This Frequently Asked Questions list started in response to questions asked by visitors to the Be Curious event which took place at the University in April 2017. We’ll continue to update it so if you can’t find what you’re looking for please let us know, or contact Thom Cooper.
1. What is a Living Lab?
The University of Leeds Living Lab for sustainability is about tackling global challenges at a local scale, researching and testing sustainable and innovative ideas which are scalable, replicable and transferable, and driving us as an organisation to think and operate differently.
Whether it’s a research-led campus design addressing the challenges of climate change, trialling new sustainability initiatives with staff or students, or integrating biodiversity and wellbeing, the Living Lab programme opens up our University as a test bed for creating new, sustainable solutions. It’s about people, processes and infrastructure and focusses on the cultural and social sciences as well as the STEM subjects.
A Living Lab project should seek to meet as many of our Living Lab Principles as possible.
2. How can I get involved in a Living Lab project at the University?
The University of Leeds Living Lab Programme is open to all staff and students across the University, whether academic or professional, undergraduate or postgraduate.
If you have an idea or proposal for a Living Lab project please complete our short Living Lab Application Form (you can find this through the main Living Lab webpage) and send it to Thom Cooper in the Sustainability Service at email@example.com
If you’d like to get involved with an existing project, or discuss projects prior to application, you can email Thom directly or give him a call on 0113 343 0508
3. How does the Living Lab impact me?
The Living Lab provides the prospect for staff and students at the University of Leeds to work together to deliver projects which drive sustainable improvement to the management of our campus, develop new and creative teaching opportunities, and drive impactful, transdisciplinary research. For example:
If you work in University operations/professional services – are you seeking solutions to challenges that you and your team face in a project or on a daily basis? Could a researcher provide valuable insight into your challenge through their work? Could a student project deliver the data or best practice you need to develop a business case?
If you are a researcher (student or academic) – are you looking for opportunities to frame your research around real-life sustainability challenges? Could you dissertation, PhD or paper help to improve the sustainability of the University and inspire transformational change from a local to global scale? Could you collaborate with different disciplines to investigate other aspects of your research area?
If you are a lecturer/module lead – our campus offers opportunities to develop and diversify your teaching methods and materials. Could you utilise a unique space or activity taking place at the University to engage your students in real life case studies? Are there ways you could work with the Facilities Directorate to develop space or materials relating to the operations of the University?
4. How will the Living Lab incorporate the local community in research?
One of the core principles of the Living Lab is that the project should be transferable, scalable and replicable from our local scale to the city, national and global scale.
The Living Lab is an opportunity to increase impact and take more value from research and learning at the University.

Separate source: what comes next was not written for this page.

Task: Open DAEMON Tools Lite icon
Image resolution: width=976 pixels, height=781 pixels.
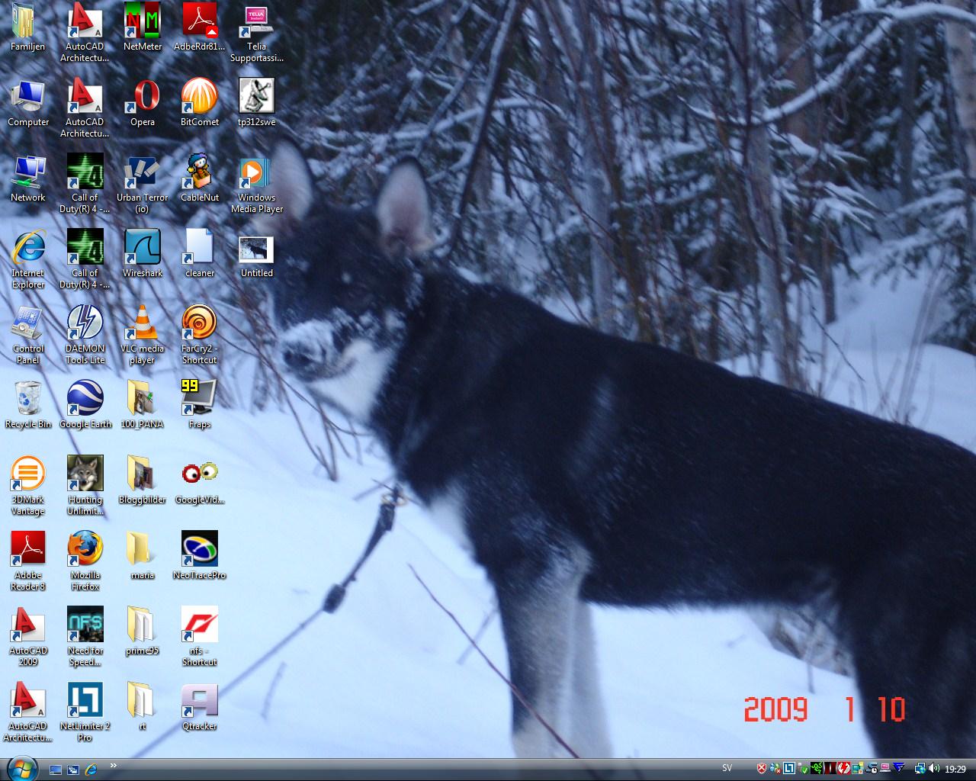Action: [85, 323]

We encourage our partners to co-create their projects with external stakeholders wherever practicable and we always seek opportunities to share our learning through publications, events and activities.

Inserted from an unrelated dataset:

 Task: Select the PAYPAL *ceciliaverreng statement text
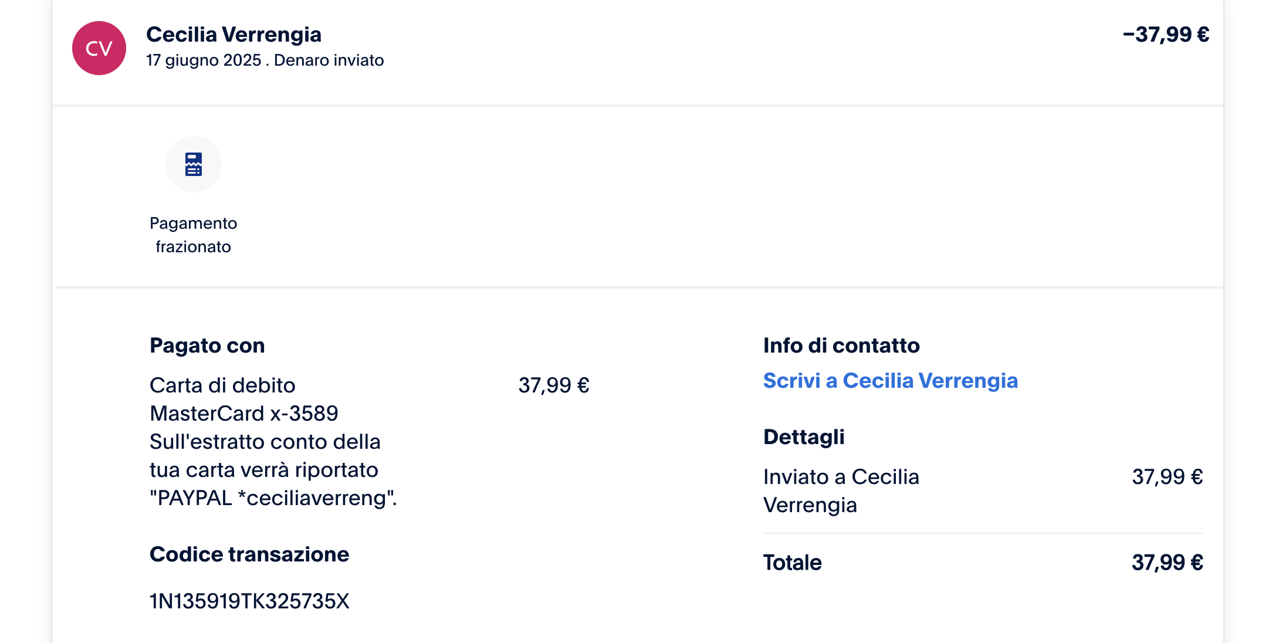[x=273, y=498]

To find out more about how we’re being a Positive Partner in Society click here
5. What are the topics/themes that the Living Lab is focussed on?
Living Lab projects relate to any topic or theme as long as it aligns with our core Living Lab Principles. It’s about people, processes and infrastructure and focusses on the cultural and social sciences as well as the STEM subjects.
Make sure you consider:
- How the project addresses the University’s Strategic Plan and Sustainability Strategy
- How the project addresses the University’s Global Challenges
- How it integrates research, student education and University operations
- Does it seek sustainable solutions to ‘real world’ challenges faced by the University of Leeds?
- Are you using the campus as your test-bed?
- Is the project interdisciplinary?
- How does the project engage stakeholders through e.g. co-creation or participatory research?
6. Are Living Lab projects funded by the University?
Where possible we aim to help those applying for external funding to demonstrate research impact through the principles of cross-discipline Living Lab projects.
The Living Lab programme is able to financially support some projects and this might include match funding, seed funding or small grants. The amount available is dependent on the scale of the project, its outcomes, and sources of other funding available.
We encourage anyone considering a Living Lab project to complete the Application Form (you can find this through the main Living Lab webpage) to highlight any funding needs to us at the earliest possible stage.
We will consider funding procurement of equipment, usually where the amount can be match funded, including through time and resource in delivery of the project. Unless explicitly agreed, equipment purchased by the Living Lab will remain property of the University of Leeds and be managed by the Sustainability Service.